_Work item_: Within the data below, copy each line where the string "green" is found.

Items listed in a dataset:
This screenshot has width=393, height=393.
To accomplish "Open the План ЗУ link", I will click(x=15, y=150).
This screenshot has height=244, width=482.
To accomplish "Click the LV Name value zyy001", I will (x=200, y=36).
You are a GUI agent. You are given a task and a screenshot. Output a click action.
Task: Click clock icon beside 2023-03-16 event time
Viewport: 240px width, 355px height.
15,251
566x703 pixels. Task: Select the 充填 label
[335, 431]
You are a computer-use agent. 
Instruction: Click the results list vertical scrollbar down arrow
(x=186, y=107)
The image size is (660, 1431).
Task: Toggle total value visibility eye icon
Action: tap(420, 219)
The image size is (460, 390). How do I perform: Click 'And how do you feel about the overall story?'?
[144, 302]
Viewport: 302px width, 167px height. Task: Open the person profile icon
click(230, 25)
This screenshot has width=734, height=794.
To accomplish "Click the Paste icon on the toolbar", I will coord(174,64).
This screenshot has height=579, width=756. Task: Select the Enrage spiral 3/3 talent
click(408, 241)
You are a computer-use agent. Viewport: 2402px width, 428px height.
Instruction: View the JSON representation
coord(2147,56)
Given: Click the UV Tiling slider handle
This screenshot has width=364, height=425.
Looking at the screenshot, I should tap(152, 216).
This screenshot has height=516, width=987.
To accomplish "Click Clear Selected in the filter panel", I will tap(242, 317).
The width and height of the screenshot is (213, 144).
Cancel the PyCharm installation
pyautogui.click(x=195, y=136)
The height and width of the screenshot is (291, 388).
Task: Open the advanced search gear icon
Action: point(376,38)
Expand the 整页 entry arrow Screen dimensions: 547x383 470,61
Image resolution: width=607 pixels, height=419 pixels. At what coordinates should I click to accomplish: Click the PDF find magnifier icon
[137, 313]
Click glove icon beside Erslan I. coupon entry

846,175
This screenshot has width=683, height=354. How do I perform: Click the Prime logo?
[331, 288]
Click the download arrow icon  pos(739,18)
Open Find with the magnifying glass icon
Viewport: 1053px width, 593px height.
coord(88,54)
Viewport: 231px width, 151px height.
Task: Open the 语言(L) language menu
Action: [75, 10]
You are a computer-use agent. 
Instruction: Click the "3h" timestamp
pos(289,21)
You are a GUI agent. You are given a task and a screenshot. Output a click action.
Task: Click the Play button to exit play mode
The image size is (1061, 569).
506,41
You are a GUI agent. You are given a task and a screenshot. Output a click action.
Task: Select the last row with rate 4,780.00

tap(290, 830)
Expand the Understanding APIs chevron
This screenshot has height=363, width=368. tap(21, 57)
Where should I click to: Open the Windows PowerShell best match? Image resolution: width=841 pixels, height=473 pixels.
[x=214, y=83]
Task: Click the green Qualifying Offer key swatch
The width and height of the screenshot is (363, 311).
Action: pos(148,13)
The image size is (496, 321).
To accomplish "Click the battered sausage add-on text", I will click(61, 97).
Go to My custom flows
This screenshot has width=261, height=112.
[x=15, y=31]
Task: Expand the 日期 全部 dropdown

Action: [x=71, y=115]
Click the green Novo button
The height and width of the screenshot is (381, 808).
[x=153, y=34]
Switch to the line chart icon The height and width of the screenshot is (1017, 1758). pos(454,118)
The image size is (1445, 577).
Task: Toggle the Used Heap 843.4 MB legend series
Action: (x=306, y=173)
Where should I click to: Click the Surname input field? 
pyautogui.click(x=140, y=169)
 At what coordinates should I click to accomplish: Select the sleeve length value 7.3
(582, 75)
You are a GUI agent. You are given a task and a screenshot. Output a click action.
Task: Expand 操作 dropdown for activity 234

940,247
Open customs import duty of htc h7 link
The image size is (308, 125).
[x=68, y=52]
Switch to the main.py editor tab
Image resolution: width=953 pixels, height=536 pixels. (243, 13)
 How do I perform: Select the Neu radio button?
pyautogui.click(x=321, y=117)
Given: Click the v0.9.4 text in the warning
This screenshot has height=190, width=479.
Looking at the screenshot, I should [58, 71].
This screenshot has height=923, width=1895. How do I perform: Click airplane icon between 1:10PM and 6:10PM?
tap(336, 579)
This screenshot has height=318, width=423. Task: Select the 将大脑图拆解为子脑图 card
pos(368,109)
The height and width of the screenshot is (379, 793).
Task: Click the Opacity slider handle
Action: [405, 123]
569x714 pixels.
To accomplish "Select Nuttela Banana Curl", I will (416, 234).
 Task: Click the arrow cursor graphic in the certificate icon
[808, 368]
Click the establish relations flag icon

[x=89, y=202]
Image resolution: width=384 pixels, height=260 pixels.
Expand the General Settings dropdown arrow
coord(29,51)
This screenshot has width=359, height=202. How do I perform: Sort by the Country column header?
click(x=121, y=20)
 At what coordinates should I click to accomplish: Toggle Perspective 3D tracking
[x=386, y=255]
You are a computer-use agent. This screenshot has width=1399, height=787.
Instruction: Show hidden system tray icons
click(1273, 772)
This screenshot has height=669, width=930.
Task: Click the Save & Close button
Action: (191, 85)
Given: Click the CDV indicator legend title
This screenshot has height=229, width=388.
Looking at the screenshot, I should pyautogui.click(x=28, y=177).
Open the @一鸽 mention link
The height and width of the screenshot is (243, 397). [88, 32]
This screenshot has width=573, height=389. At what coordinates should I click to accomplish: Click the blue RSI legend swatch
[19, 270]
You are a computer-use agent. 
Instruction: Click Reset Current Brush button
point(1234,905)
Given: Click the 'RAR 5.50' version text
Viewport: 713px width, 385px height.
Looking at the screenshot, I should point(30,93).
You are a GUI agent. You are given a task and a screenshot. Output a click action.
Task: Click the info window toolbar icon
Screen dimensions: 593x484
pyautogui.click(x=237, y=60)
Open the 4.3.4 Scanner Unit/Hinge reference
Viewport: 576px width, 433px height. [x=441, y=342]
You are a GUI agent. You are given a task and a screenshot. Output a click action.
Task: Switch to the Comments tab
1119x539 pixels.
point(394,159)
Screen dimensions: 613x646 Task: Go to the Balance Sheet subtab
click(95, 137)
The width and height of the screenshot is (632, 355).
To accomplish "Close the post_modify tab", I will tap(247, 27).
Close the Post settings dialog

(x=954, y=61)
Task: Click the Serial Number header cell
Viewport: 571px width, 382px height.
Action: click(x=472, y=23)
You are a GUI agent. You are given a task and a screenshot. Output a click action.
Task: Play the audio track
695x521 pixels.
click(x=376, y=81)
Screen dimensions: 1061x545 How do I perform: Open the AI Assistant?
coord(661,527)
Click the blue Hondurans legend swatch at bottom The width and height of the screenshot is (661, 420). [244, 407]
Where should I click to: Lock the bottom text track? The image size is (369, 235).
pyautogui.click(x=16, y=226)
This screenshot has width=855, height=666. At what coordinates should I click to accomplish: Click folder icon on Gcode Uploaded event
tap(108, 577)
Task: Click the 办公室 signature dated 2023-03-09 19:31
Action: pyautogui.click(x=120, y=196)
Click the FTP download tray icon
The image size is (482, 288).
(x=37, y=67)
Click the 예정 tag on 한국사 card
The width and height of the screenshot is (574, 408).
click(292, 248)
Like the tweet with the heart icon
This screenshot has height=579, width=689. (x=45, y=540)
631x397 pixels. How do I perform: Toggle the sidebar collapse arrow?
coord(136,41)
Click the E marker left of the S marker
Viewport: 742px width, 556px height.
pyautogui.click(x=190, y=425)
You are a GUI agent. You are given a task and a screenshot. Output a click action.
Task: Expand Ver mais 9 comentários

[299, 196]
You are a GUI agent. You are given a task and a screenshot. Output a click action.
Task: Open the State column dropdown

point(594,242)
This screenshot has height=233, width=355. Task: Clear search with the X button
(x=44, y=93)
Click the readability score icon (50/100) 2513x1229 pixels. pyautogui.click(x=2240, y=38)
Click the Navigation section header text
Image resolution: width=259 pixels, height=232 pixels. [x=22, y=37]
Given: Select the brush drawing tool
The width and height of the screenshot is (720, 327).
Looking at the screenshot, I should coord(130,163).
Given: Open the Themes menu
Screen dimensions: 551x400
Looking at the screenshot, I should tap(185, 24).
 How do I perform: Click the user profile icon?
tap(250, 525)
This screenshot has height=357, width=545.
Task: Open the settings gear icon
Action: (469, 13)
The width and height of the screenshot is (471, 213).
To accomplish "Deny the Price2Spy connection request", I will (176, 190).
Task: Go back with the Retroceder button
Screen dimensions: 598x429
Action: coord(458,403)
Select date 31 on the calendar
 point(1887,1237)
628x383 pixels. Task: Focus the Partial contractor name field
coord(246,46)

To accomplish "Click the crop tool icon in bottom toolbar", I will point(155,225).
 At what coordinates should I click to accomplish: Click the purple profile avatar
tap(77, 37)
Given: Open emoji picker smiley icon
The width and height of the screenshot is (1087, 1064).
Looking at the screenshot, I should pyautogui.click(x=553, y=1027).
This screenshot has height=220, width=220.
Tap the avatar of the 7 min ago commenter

_Answer space_:
Task: Click the green Qualifying Offer key swatch
Click the green Novo button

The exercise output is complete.